According to Ojeda, the original idea for the book was born out of a creative curiosity for the possibilities that short stories could offer, as a result of the publication of Caninos in 2017. In turn, this gave her the notion to write a book in which each story was connected organically through the same general idea, which the author decided would be the Andean gothic genre. This term reached Ojeda through Ecuadorian academic Álvaro Alemán, who had mentioned it years before in a conference of Ecuadorian scholars. Since there had not been any academic theorizing on the concept at that time, Ojeda was able to freely explore in her book the idea of the Andean gothic genre, which she later defined as un tipo de literatura que trabaja la violencia (y por tanto el miedo) generada en una zona geográfica específica: la Cordillera de los Andes, con todas sus narraciones, mitos, símbolos y su desnuda contemporaneidad. As in some of her previous works, the general themes she chose for the book include fear, horror, and violence.

Ojeda wrote the book during a three-month period from her residence in Madrid. This first draft was completed in December 2019 and sent to the literary competition Premio de Narrativa Breve Ribera del Duero, which included it among its finalists in February 2020. In the following months, Ojeda worked on polishing the book, a process that coincided with the lockdown due to the COVID-19 pandemic.

Some of the stories in the book include legends from the oral tradition of the Andean peoples, specifically in stories like Las voladoras (which includes the creatures of the same name that are native to the town of Mira, in Carchi Province), Cabeza voladora (which mentions the witches known as umas), and to a lesser extent in Soroche (which makes a reference to the myth of the suicidal condor). Apart from these legends, some stories were inspired by other authors or by reports in the crime section of newspapers. The idea for Cabeza voladora, for instance, was born when Ojeda found out about a feminicide that took place in Ecuador, in which a woman had been beheaded. This incident coincided with her readings about the umas and their ability to willingly detach their own heads. In El mundo de arriba y el mundo de abajo, Ojeda sought to write a story in the manner of an incantation, reminiscent of the poem Weeping for Pedro Jara, by Ecuadorian poet Efraín Jara Idrovo. Terremoto, which the author referred to as a "story-poem," was inspired by the writings of Canadian poet Anne Carson.

== Reception ==
The book was very well received by critics. Before it was published, Ojeda sent the manuscript for the book with the title El mundo de arriba y el mundo de abajo to participate in the 2020 version of the literary competition Premio de Narrativa Breve Ribera del Duero, in which it finished among five finalists out of 1,079 entries. Afterwards, it finished among the three finalists of the 2021 version of literary award Premio Finestres de Narrativa. Media outlets and cultural magazines such as El País, El Mundo, The New York Times, and Culturamas included it in their lists of the best books of 2020.

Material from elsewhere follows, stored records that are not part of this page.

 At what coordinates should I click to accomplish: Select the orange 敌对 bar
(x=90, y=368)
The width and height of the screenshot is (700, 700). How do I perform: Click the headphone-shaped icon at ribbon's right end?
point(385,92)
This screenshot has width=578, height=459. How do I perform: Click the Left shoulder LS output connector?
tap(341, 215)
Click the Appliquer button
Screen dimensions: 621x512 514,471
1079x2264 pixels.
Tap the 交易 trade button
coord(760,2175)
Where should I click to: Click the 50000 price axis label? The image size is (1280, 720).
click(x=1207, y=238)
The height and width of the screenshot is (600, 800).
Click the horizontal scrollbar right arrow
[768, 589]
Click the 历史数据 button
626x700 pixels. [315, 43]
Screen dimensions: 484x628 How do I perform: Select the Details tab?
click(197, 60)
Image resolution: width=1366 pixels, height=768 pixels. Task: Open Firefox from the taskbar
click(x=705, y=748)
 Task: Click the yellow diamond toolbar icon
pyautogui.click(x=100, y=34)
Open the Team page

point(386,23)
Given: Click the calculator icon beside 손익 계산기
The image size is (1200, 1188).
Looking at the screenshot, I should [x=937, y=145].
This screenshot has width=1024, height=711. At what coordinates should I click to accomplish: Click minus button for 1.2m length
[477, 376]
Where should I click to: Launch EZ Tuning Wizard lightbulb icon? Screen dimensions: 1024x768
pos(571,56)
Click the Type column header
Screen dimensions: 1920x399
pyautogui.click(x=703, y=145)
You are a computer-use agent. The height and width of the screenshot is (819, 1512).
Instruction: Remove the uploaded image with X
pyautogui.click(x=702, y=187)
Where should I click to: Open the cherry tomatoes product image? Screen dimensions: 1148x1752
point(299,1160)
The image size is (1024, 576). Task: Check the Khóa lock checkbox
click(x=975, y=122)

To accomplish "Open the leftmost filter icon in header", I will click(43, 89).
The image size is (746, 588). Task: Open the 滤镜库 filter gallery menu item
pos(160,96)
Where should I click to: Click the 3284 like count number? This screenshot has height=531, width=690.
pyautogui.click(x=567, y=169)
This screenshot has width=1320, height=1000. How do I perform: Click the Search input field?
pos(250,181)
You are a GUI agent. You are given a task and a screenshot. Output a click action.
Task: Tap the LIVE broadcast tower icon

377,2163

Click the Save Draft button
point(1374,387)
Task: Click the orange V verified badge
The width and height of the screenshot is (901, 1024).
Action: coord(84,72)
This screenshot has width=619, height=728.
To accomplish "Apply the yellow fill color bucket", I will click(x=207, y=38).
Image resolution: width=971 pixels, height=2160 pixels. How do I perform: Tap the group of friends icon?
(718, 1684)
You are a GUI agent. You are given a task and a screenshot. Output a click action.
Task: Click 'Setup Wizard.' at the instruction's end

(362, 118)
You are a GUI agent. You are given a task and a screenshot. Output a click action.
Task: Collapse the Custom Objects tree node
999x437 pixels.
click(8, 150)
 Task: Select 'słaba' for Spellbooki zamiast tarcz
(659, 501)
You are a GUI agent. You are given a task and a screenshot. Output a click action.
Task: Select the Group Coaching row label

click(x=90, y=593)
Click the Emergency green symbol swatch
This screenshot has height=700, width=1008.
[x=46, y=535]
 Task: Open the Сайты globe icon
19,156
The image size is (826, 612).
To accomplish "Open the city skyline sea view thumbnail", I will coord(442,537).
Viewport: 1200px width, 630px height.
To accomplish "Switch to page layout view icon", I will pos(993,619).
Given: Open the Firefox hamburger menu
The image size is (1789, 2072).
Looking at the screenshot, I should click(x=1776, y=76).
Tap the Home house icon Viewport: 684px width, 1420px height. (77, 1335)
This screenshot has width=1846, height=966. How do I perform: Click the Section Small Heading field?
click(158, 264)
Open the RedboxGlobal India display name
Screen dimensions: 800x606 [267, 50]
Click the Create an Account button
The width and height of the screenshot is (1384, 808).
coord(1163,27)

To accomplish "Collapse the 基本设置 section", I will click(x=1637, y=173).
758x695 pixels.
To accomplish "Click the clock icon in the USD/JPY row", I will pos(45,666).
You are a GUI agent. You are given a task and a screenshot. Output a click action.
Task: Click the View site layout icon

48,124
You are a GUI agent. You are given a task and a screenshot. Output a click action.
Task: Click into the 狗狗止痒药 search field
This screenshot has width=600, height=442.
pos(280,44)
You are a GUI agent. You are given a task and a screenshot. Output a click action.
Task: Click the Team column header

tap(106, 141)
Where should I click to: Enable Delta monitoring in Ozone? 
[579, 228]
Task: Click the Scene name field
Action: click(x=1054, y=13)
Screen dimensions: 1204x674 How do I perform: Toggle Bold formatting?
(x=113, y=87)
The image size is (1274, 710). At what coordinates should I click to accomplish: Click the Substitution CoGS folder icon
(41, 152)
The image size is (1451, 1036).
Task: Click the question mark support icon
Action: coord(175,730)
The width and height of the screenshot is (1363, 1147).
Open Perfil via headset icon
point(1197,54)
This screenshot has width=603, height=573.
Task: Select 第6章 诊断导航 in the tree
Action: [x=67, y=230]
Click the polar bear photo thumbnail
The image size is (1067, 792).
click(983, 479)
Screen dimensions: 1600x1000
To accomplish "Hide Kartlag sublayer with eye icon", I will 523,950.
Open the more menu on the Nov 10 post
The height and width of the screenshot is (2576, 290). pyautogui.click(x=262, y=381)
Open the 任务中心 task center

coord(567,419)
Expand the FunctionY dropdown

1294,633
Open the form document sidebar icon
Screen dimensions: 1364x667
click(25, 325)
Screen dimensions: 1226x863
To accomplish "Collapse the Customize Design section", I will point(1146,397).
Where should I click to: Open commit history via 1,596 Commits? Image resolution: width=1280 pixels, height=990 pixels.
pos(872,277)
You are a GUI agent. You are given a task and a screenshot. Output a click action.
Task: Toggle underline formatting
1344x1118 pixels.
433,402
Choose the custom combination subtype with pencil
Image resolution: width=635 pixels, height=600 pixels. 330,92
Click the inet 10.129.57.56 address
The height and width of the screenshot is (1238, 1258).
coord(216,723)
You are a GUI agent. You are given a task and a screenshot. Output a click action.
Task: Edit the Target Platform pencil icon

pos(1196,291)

The review by newspaper El Periódico de Catalunya, written by Ricardo Baixeras, praised the book, referring to it as un libro de una contundencia asombrosa, conformado por una estética unitaria en unos relatos que respiran un mismo aire lingüístico. Claudia Sterling, from digital outlet Pulzo, was even more complimentary, praising in particular the use of the horror genre in the book, to which she referred as a whole, thusly: [un] verdadero tesoro de la literatura latinoamericana, made up of relatos sublimes que nos reconectan con la naturaleza, los mitos y el Universo. On his part, Ecuadorian writer Eduardo Varas highlighted the strength of the language used by Ojeda, the thematic unity of the work, and its exploration of horror and grief.

Spanish writer Marta Sanz, in a review written for El País, remarked on Soroche and Caninos, referring to them as "excelentes cuentos (...) que invitan a taparse los ojos con la mano. Y dan calambre", apart from referring to Ojeda as a "sabia escritora de ambición telúrica". In an analysis published in magazine Amazing Stories, academic Iván Rodrigo Mendizábal referred to El mundo de arriba y el mundo de abajo as the esencial story in the book, an opinion shared by José Miguel Giráldez, from El Correo Gallego, who also singled out this story as his favorite and referred to the book as a whole as [un] libro coherente y brutal. In an interview, Ojeda herself said that El mundo de arriba y el mundo de abajo was her favorite story in the book.

== See also ==
- Mónica Ojeda
- Caninos (short story)
- Latin American Gothic
- Ecuadorian literature

== Additional bibliography ==
- Alcántara Carbajal, Isabel (2022). "Quien escucha, tiembla. El uso del sonido en Las voladoras de Mónica Ojeda"
- Carretero Sanguino, Andrea (2021). "El encuentro entre el monstruo y el mito: el gótico andino y la construcción de la realidad en Las voladoras de Mónica Ojeda"
- Leonardo-Loayza, Richard Angelo (2022). "Lo gótico andino en las voladoras (2020) de Mónica Ojeda"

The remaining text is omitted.